Casal: un poeta triste que murió de risa

Julián del Casal.

Martí: "Murió el pobre poeta, y no lo llegamos a conocer. ¡Así vamos todos, en esa pobre tierra nuestra, partidos en dos, con nuestras energías regadas por el mundo".
Un poeta y escritor del modernismo, hombre que apenas reía, pesimista en poesía y vida, paradójicamente, murió de risa la noche del 21 de octubre de 1893, mientras estaba en una cena en casa del doctor Lucas de los Santos Lamadrid, sucedió súbitamente en el momento que uno de los comensales contaba un chiste que viene a provocar al poeta un severo ataque de risa; el ataque de risa, acompañado de una hemorragia seguida de la mortal rotura de un aneurisma.

Nacido en La Habana, en noviembre de 1863, Julián Casal tuvo una infancia ensombrecida por la muerte de su madre en 1868, y abandona sus estudios de abogacía para dedicarse por entero a la pasión y a la pena de la literatura y el periodismo, pero antes realizó estudios en el Real Colegio de Belén, donde ingresó en 1870, y fundó con varios compañeros el periódico manuscrito y clandestino nombrado El Estudio, en el que publicó sus primeros versos, hasta graduarse de bachiller en 1880.

Casal se relacionó con el Nuevo Liceo de La Habana debido a su amistad con el abogado e intelectual Nicolás Azucárate, donde conoció al escritor Ramón Meza y se puso en contacto con los más reconocidos autores isleños y extranjeros del momento. Por esa época el poeta trabajó como escribiente de la Intendencia General de Hacienda, y en 1888 se va a España, de donde regresa a La Habana en precaria situación económica y comienza a laborar en el diario La Discusión como corrector de pruebas y periodista.

◆ **Datos proporcionados**
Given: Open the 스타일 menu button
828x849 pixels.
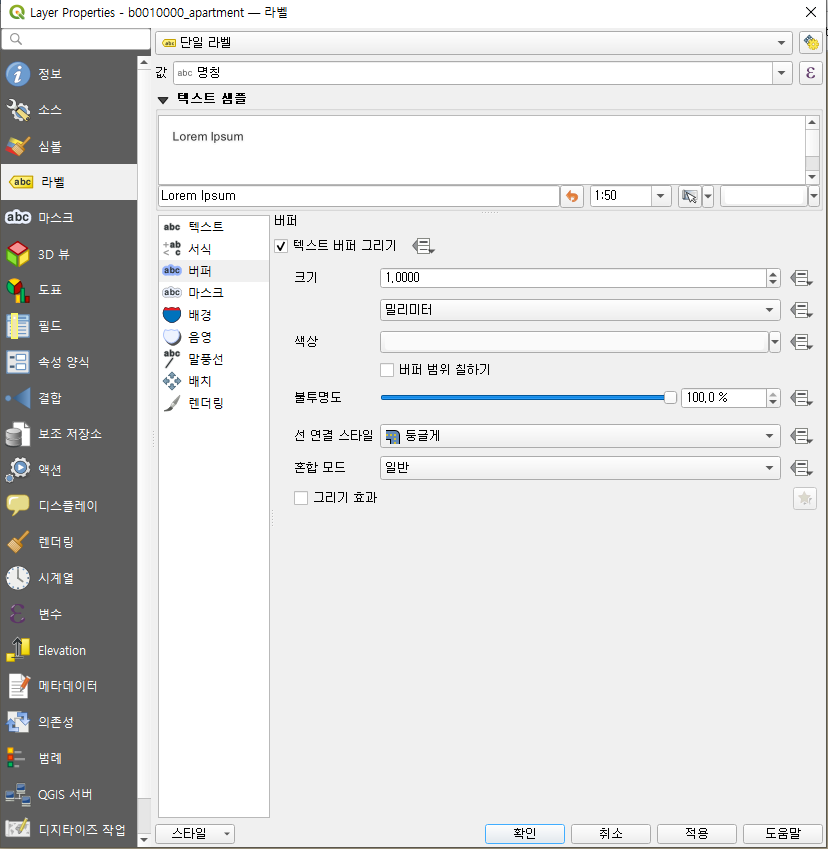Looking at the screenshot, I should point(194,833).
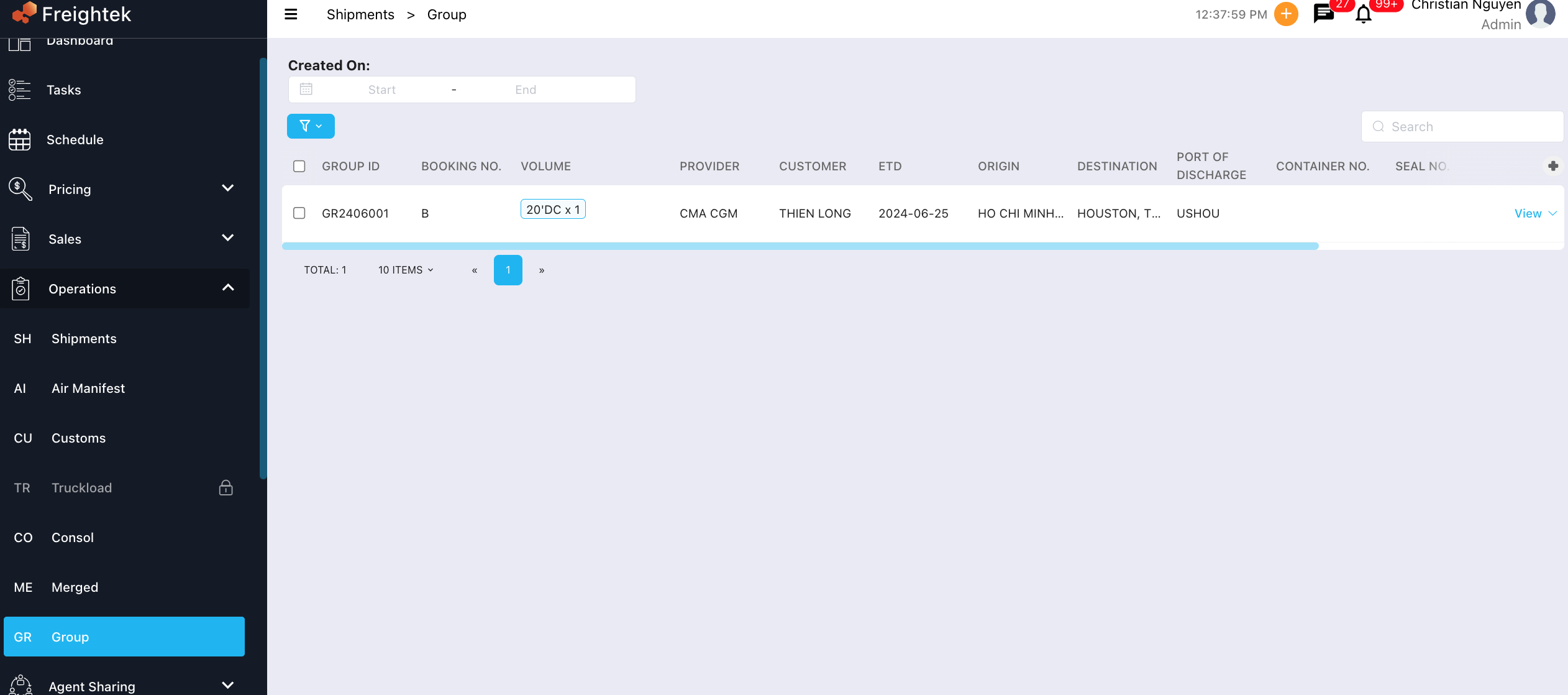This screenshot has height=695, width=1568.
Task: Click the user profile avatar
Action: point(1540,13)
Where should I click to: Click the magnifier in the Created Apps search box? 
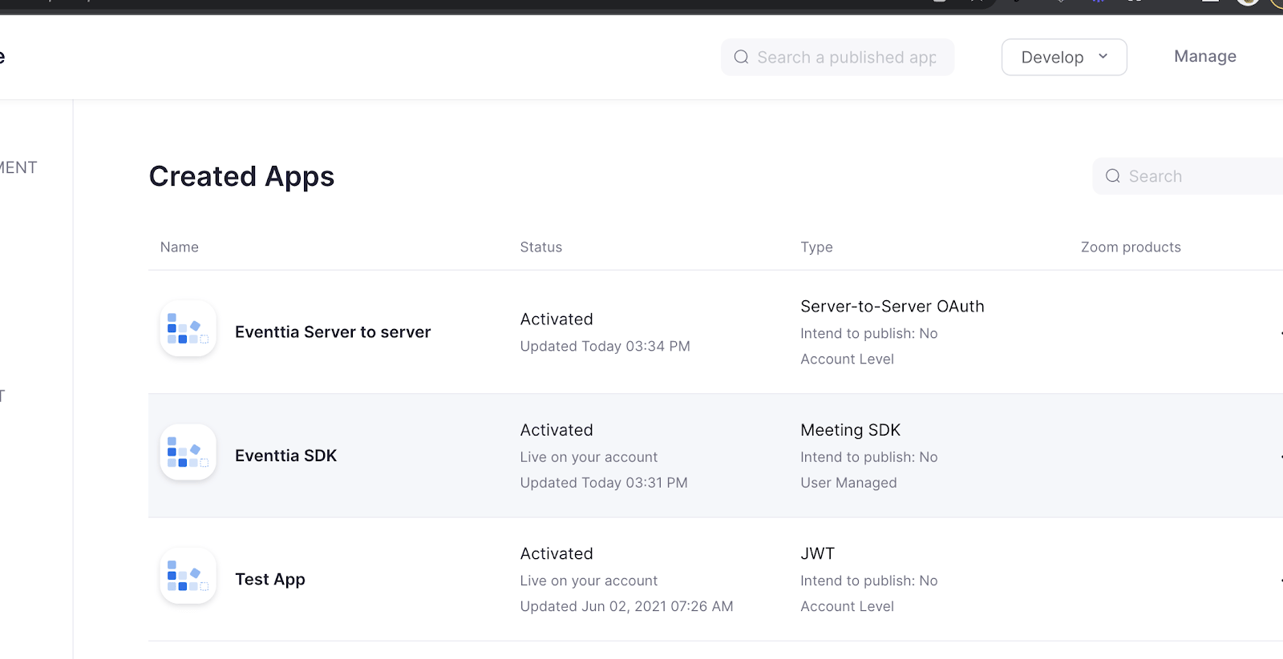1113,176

◆ **Instrucciones**
A: Según el fragmento sobre Julián del Casal, ¿en qué año ingresó el poeta en el Real Colegio de Belén?
B: Cambia "chiste" por "cuento" en el fragmento sobre Julián del Casal, desde "Casal: un poeta" hasta "de un aneurisma.", ambos incluidos, y escribe ese pasaje con el cambio.
Las líneas no hacen falta para nada de lo que se pide.

◆ **Respuestas por tarea**
A: En 1870.

B:
Casal: un poeta triste que murió de risa

Julián del Casal.

Martí: "Murió el pobre poeta, y no lo llegamos a conocer. ¡Así vamos todos, en esa pobre tierra nuestra, partidos en dos, con nuestras energías regadas por el mundo".
Un poeta y escritor del modernismo, hombre que apenas reía, pesimista en poesía y vida, paradójicamente, murió de risa la noche del 21 de octubre de 1893, mientras estaba en una cena en casa del doctor Lucas de los Santos Lamadrid, sucedió súbitamente en el momento que uno de los comensales contaba un cuento que viene a provocar al poeta un severo ataque de risa; el ataque de risa, acompañado de una hemorragia seguida de la mortal rotura de un aneurisma.